Jump to content

RP6 recovery from "Bad Backup Set" catalog problem


awnews

Recommended Posts

Will Retrospect Pro 6 automatically recover from a bad/corrupted catalog (at the next backup run) or do I have to repair it manually?

 

I recently had a WinXP Pro application popup report a problem writing to a Retrospect backup file (PC --> other PC --> USB 2.0 drive). I've reported this error before, and it seems to be mentioned on the MS website as a known issue with XP under heavy loads.

 

The OS Event Viewer reported the errors:

 

{Delayed Write Failed} Windows was unable to save all the data for the file \Device\LanmanRedirector. The data has been lost. This error may be caused by a failure of your computer hardware or network connection. Please try to save this file elsewhere.

 

Application popup: Windows - Delayed Write Failed : Windows was unable to save all the data for the file \\AWPC8\u$\Backups\AWPC15\AW15_to_UDrive.rbf. The data has been lost. This error may be caused by a failure of your computer hardware or network connection. Please try to save this file elsewhere.

 

while RP6 was blissfully unaware that anything had gone wrong since it has already finished writing out the catalog.

 

+ Normal backup using AW15_to_UDrive at 4/22/2003 2:30 AM

To Backup Set AW15_to_UDrive...

 

- 4/22/2003 2:30:10 AM: Copying DRIVE_C (C:)

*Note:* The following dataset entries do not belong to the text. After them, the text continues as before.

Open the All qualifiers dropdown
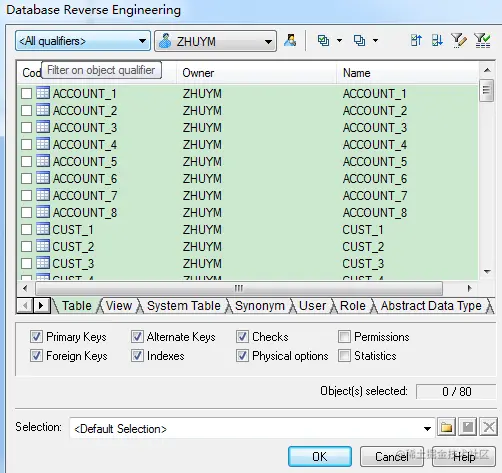(x=83, y=41)
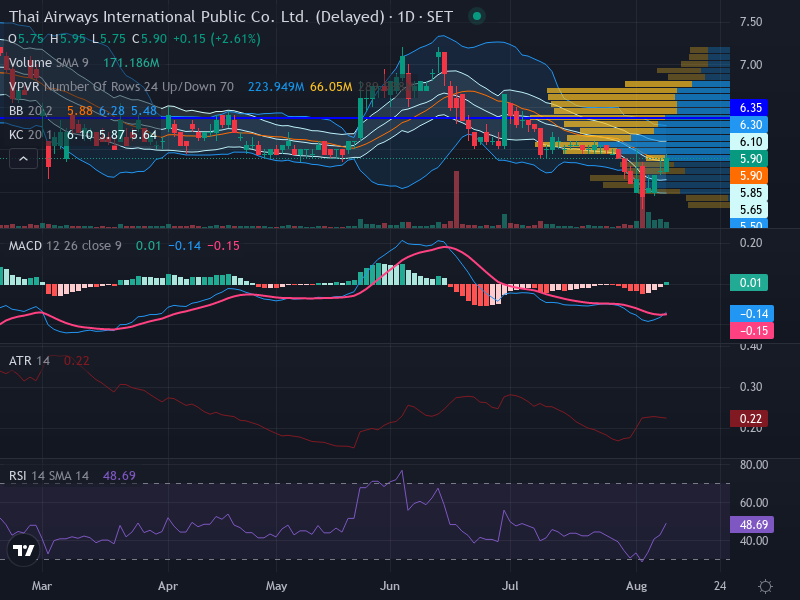Click the orange 5.90 price tag

tap(749, 176)
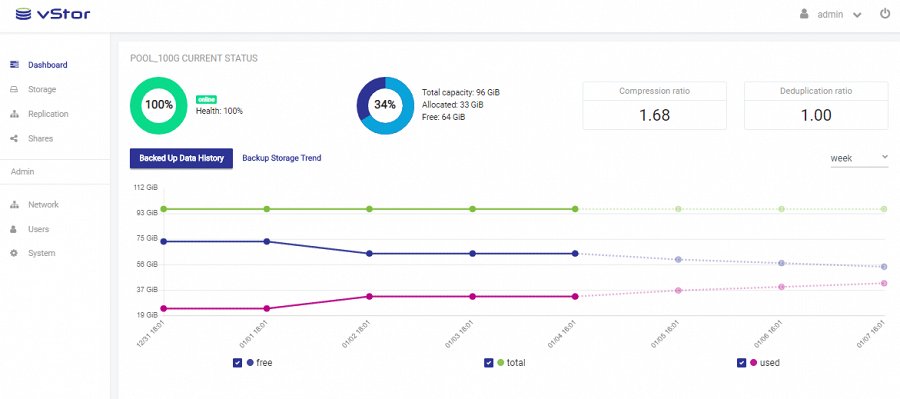
Task: Open the Replication icon in sidebar
Action: click(15, 114)
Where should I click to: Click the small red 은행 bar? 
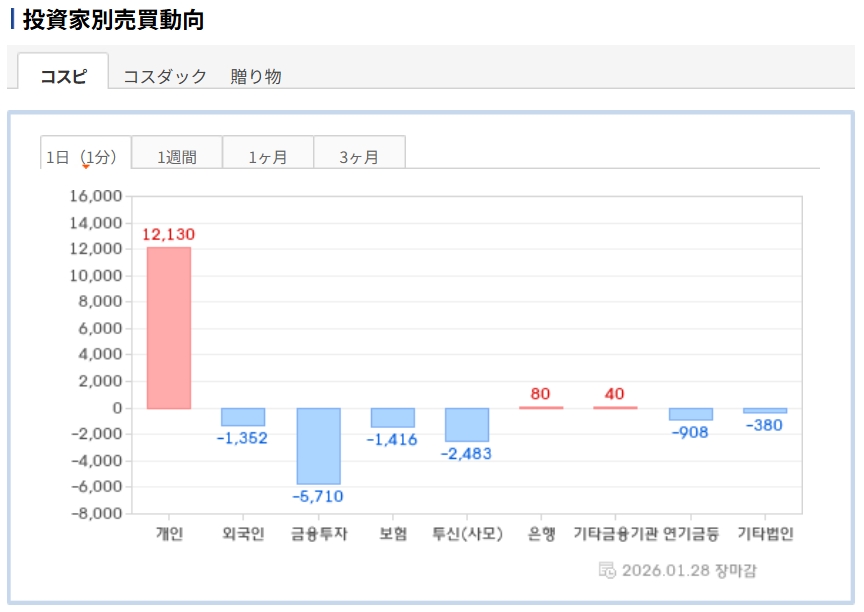click(541, 407)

File "C:\Documents and Settings\andrew\Local Settings\Temp\Perflib_Perfdata_844.dat": can't read, error -1020 (sharing violation)

File "C:\Documents and Settings\andrew\Local Settings\Temp\ClipMate6Temp\18560.DAT": can't read, error -1020 (sharing violation)

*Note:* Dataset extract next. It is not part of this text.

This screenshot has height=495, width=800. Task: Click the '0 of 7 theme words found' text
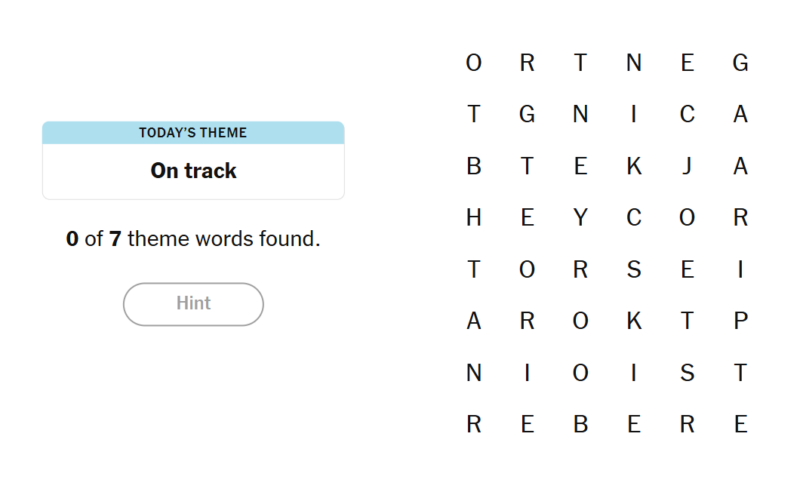[x=193, y=240]
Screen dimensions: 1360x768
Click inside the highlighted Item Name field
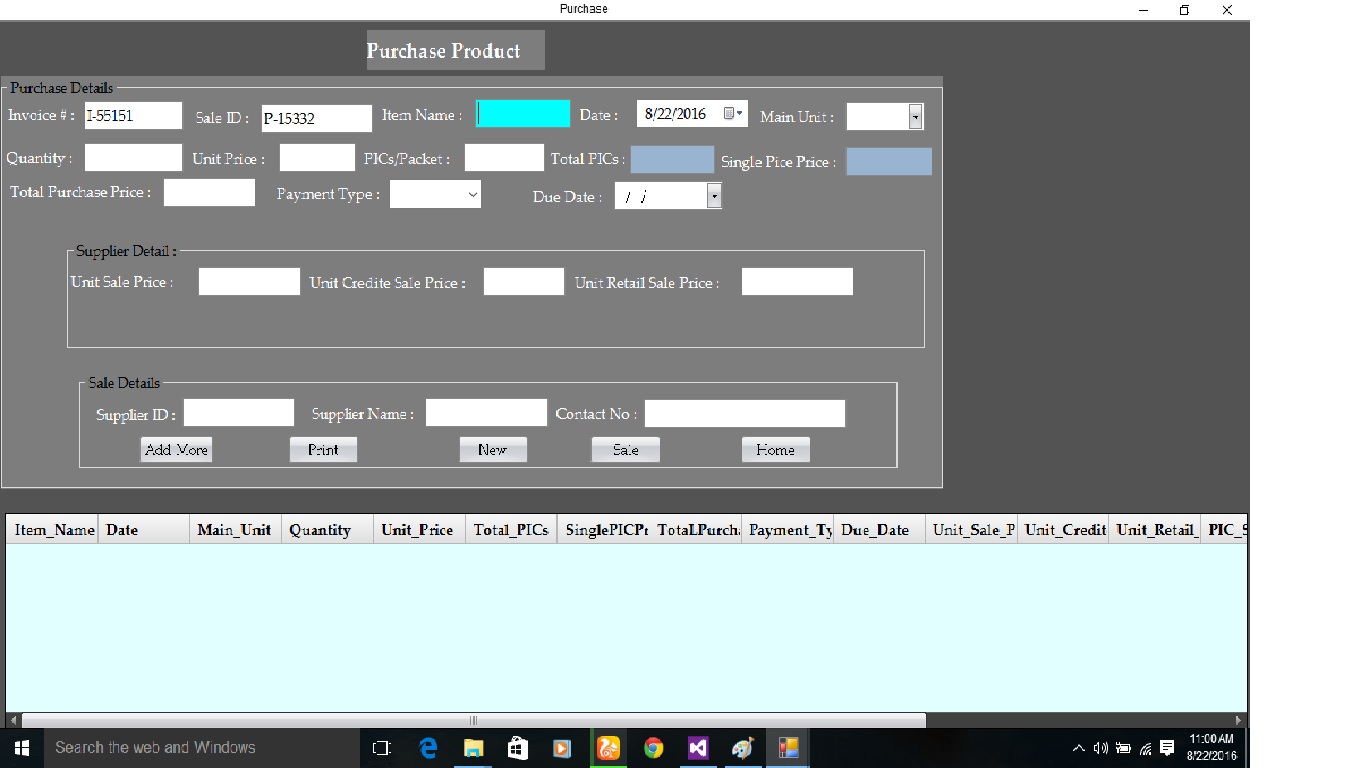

File "C:\Documents and Settings\andrew\Local Settings\Temp\ClipMate6Temp\18560.IDX": can't read, error -1020 (sharing violation)

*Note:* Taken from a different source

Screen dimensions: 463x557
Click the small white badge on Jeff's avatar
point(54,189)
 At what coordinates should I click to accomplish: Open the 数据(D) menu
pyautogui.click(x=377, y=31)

4/22/2003 2:41:55 AM: Snapshot stored, 57.2 MB

4/22/2003 2:42:06 AM: Comparing DRIVE_C (C:)

4/22/2003 2:45:10 AM: 3 execution errors

Completed: 2808 files, 96.4 MB, with 71% compression

Performance: 26.7 MB/minute (23.3 copy, 31.6 compare)

Duration: 00:14:59 (00:07:47 idle/loading/preparing)

 

So I ran a check (Recatalog) on the catalog and, sure enough, a "Bad Backup Set header" was reported.

 

+ Executing Recatalog at 4/22/2003 6:32 AM

To Backup Set AW15_to_UDrive...

Bad Backup Set header found (0x64685654 at 3,482,961)

4/22/2003 6:35:52 AM: 1 execution errors

Duration: 00:03:02

 

So I ran a repair on the catalog. BTW, repair message is very unclear since it again reports the "Bad Backup Set header" but doesn't actually say anywhere that it fixed it.

 

+ Executing Recatalog at 4/22/2003 6:36 AM

To Backup Set AW15_to_UDrive...

Bad Backup Set header found (0x64685654 at 3,482,961)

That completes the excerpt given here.